Simon Choi, a senior researcher at South Korea's Huari Labs who advises South Korean police and intelligence officials, said WannaCry's code "is similar to North Korea's backdoor malicious codes."

WannaCry borrows code from attacks orchestrated by the Lazarus Group, a shadowy hacker collective believed to be responsible for the Sony Pictures Entertainment hack in 2014, the Bangladesh central bank hack in 2016 and the Polish bank hacks in February.
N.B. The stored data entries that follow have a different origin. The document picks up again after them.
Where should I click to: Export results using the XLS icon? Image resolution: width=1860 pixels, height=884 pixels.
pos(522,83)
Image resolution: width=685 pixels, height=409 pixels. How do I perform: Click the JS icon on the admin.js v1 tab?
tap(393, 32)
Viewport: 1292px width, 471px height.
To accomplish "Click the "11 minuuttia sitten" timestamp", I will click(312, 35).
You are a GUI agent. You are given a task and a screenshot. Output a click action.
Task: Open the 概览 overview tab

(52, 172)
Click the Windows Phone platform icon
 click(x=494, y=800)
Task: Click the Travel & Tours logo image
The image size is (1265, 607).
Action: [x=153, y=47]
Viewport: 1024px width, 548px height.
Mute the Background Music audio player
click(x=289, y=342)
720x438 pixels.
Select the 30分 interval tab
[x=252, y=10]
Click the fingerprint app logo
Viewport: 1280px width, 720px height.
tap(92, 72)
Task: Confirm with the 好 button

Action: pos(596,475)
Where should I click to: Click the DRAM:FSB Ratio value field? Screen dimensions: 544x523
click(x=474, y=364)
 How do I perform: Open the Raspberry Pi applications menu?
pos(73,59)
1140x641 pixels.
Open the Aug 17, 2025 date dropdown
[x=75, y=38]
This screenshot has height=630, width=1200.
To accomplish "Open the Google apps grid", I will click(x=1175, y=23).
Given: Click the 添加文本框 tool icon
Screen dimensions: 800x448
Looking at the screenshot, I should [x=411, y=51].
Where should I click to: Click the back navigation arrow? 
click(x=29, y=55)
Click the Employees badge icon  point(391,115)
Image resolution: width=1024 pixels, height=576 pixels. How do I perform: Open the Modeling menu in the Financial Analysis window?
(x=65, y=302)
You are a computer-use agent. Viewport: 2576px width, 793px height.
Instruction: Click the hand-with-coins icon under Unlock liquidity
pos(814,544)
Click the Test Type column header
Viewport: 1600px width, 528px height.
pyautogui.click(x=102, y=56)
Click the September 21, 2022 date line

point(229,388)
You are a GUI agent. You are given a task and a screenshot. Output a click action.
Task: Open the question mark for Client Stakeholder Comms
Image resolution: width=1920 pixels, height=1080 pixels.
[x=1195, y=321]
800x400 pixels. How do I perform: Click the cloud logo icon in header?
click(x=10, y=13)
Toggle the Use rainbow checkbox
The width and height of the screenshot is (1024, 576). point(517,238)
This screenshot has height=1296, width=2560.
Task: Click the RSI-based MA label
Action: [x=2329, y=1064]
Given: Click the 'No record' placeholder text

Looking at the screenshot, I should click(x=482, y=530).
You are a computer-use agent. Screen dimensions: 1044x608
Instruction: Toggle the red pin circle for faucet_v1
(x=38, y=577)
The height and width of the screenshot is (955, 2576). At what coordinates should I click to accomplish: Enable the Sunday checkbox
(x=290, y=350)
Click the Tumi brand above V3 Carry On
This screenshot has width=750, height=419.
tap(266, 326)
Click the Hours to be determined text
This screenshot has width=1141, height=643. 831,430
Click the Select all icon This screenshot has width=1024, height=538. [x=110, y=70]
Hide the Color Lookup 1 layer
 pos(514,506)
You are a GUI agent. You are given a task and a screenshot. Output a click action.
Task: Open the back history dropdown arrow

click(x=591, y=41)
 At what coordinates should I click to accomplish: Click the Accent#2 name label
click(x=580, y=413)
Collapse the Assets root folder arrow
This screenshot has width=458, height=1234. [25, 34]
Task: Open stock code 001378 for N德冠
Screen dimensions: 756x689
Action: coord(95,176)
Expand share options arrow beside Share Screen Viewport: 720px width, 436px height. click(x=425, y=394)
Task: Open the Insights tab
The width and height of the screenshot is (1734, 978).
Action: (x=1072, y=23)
All of those hacks have been linked to North Korea, the New York Times reported.

The similarities between WannaCry and previous Lazarus Group attacks were first uncovered by Google security researcher Neel Mehta, according to NPR.

Researchers at U.S.-based security firm Symantec also found possible links between Lazarus and WannaCry. "Symantec identified the presence of tools exclusively used by Lazarus on machines also infected with earlier versions of WannaCry," Symantec wrote in a blog post. "The Lazarus tools could potentially have been used as method of propagating WannaCry, but this is unconfirmed."

But other researchers cautioned against blaming the attack on North Korea without more evidence, Reuters reported. "The similarities we see between malware linked to that group and WannaCry are not unique enough to be strongly suggestive of a common operator," cybersecurity researcher John Miller said.

WannaCry uses two exploits, both believed to have been created by the National Security Agency, to encrypt data on infected machines and "ransom" it back to the machines' owners. "Whoever it is, it looks very much like they are taking advantage of the NSA's tools," Becky Pinkard, a vice president at cybersecurity firm Digital Shadows, told the Financial Times.

So far, the attack has affected machines belonging to the United Kingdom's National Health Service, Spain's Telefónica, FedEx and others.